Problems to solve:
1. In the forum thread on renormalization group terminology, what does the answer say the theory is defined by?
2. Reproduce the passage of the renormalization group thread between "Let's choose it" and "make of this?", inclusive.

Reading passage:
____________________

I am trying to understand the meaning of the names 'relevant', 'irrelevant' and 'marginal' in RG. So far, it seemed to me that these are defined with respect to the behaviour of the coupling constant in IR. For example: $$\lambda(\mu)\xrightarrow[\mu\to0]{}0\qquad \text{irrelevant (???)}$$

Now, assume I add a term to the action of the form $$\delta S = \int \operatorname{d}^D x \,\lambda \,\hat{\mathcal{O}}$$

The dimensions of the operator and the coupling constant are: $$[\hat{\mathcal{O}}] = \Delta \quad,\qquad [\lambda] = D - \Delta $$

One can introduce the dimensionless coupling $\lambda_0$ via $$\lambda = \mu^{D-\Delta} \lambda_0$$

And, if one wishes, to calculate the corresponding $\beta$-function: $$\beta_\lambda = \mu \dfrac{\operatorname{d}\lambda}{\operatorname{d}\mu} = (D-\Delta)\lambda$$

Just by looking at $\lambda = \mu^{D-\Delta} \lambda_0$, one can deduce that if, say, $D>\Delta$, we have the exponential growth, which means: $$D>\Delta \Longrightarrow \begin{cases}\lambda(\mu)\xrightarrow[\mu\to0]{}0 \\ \lambda(\mu)\xrightarrow[\mu\to\infty]{}\infty\end{cases}$$

This operator is clearly irrelevant in IR. But why do people call it relevant?


1 Answer 1


In the Wilson's path integral formalism, we consider a theory regularized by the (Euclidean) 4-momenta cutoff $\Lambda$:

$$ Z[J] = \intop_{\Lambda} D\varphi e^{i S[\varphi]} e^{i \intop J(x) \varphi(x)}, $$

where the path integral is over the modes with 4-momenta constrained by $\Lambda$.

The theory is defined by a number of coupling constants, as well as by the cut-off scale $\Lambda$.

Suppose that you have a coupling of dimension $$ [\lambda] = D - \Delta = \delta. $$

Let's choose it to be relevant: $$ \delta > 0. $$

You want to understand why it is relevant in the IR. For this, consider a one-parametric group of rescalings of space-time (imagine zooming out space-time).

The value of $\lambda$ obviously decreases since it has positive mass dimension. The value of $\Lambda$ also decreases for the same reason.

Now comes the important part: the cut-off mustn't change! Changing the cut-off implies modifying the original theory, since the theory is dependent on the value of this cut-off just as well as it is dependent on the value of coupling constants.

But the cut-off changes. What can we make of this?

To answer this, first remember how thinking of our theory as dependent on $n + 1$ parameters ($n$ coupling constants + a single cut-off) is naive, because of the renormalization group action. It is always possible to change the value of the cut-off, compensating it with a change of couplings such that the quantum theory with the cut-off remains the same, that is, gives the same correlations. The renormalization group flow is thus a symmetry of the perturbative quantum theory, at least when the external momenta are far from reaching the value of $\Lambda$.

Back to our situation. We have to compensate the change in $\Lambda$ introduced by the space-time rescaling with a transformation from the renormalization group flow. We want to keep the original value of $\Lambda$.

____________________

Recorded information:
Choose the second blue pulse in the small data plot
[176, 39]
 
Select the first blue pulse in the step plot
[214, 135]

____________________

The replies:
1. A number of coupling constants and the cut-off scale Λ.

2.
Let's choose it to be relevant: $$ \delta > 0. $$

You want to understand why it is relevant in the IR. For this, consider a one-parametric group of rescalings of space-time (imagine zooming out space-time).

The value of $\lambda$ obviously decreases since it has positive mass dimension. The value of $\Lambda$ also decreases for the same reason.

Now comes the important part: the cut-off mustn't change! Changing the cut-off implies modifying the original theory, since the theory is dependent on the value of this cut-off just as well as it is dependent on the value of coupling constants.

But the cut-off changes. What can we make of this?